Breaking Down the Costs
Let's talk numbers, because that's usually what people care about most. A mobile home power pole installation can vary wildly in price depending on where you live and how far the pole is from the main power lines.
On the low end, if you're doing a lot of the work yourself and the power company doesn't have to run new lines for miles, you might get away with spending $1,200 to $2,000. If you're hiring a full-service electrical contractor and you're choosing an underground setup with high-end components, you could easily be looking at $3,000 to $5,000.
Keep in mind that some power companies charge a "hook-up fee" or a "deposit" that is separate from the installation of the pole itself.
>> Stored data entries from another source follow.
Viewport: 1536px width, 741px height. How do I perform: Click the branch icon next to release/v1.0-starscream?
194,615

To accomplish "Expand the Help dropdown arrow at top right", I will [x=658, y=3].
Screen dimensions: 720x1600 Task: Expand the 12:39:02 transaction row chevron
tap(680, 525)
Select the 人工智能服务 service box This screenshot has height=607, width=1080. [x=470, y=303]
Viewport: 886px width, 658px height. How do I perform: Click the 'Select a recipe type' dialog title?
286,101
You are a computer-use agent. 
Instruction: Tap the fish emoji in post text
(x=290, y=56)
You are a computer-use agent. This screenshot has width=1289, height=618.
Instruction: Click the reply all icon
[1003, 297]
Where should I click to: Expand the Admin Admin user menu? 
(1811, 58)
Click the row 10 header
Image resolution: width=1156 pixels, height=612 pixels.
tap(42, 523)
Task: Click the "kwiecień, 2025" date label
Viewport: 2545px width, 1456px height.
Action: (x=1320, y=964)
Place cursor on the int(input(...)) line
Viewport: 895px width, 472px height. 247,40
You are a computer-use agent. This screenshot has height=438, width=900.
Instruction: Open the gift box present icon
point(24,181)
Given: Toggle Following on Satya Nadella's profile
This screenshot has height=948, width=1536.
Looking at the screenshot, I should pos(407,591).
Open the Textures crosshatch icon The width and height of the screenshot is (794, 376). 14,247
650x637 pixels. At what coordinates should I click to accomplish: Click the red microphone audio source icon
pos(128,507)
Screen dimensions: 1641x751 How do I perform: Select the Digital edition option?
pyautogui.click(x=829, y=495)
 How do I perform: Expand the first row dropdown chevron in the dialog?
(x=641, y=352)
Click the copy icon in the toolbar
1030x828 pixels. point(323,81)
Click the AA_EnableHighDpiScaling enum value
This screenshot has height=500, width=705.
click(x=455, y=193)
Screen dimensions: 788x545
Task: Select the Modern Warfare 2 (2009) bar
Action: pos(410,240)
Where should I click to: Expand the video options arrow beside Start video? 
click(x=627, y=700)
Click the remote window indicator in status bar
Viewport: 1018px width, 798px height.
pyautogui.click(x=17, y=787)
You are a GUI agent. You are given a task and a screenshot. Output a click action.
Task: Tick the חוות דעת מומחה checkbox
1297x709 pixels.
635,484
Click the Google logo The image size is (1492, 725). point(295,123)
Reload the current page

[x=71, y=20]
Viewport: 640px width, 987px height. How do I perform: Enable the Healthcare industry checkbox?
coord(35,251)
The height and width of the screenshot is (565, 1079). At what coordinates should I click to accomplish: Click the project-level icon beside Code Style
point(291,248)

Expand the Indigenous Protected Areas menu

Always budget an extra few hundred bucks for those unexpected fees and permit costs.
Common Mistakes to Avoid
Even pros mess up sometimes, so keep an eye out for these frequent blunders:
- Wrong Depth: If the pole isn't deep enough, it will lean over time. If the trench for the wires isn't deep enough (usually 18 to 24 inches), you might accidentally hit the wires later while gardening or doing yard work.
- Incorrect Wire Size: Using wire that is too thin for the distance it has to travel will cause "voltage drop." This means your lights might flicker or your AC might struggle to start up because it's not getting enough "juice."
- Forgetting the Ground: As I mentioned before, the grounding rods are vital. If the soil is really rocky or dry, you might need a specific type of grounding setup to ensure a solid connection to the earth.
- No Weather Sealing: Every hole in your electrical boxes needs to be sealed. If rainwater gets into your meter base, it's going to cause corrosion and, eventually, a total system failure.
Final Steps and Inspection
Once the pole is up and the wires are in, it's time for the "moment of truth." You'll call the local inspector. They'll come out, look at your grounding, check your wire gauges, and make sure everything is to code. If they give the thumbs up, they'll put a "green tag" on the box.
Only after that green tag is there will the power company come out to install the actual meter and connect you to the grid. It's a bit of a waiting game, so don't plan your big move-in party for the same day the electrician finishes the work. Give it a week or two for the bureaucracy to do its thing.
A mobile home power pole installation might not be the most exciting part of homeownership, but once it's done right, you won't have to think about it for decades. It's all about building a solid, safe foundation so you can enjoy your home without worrying about the lights going out.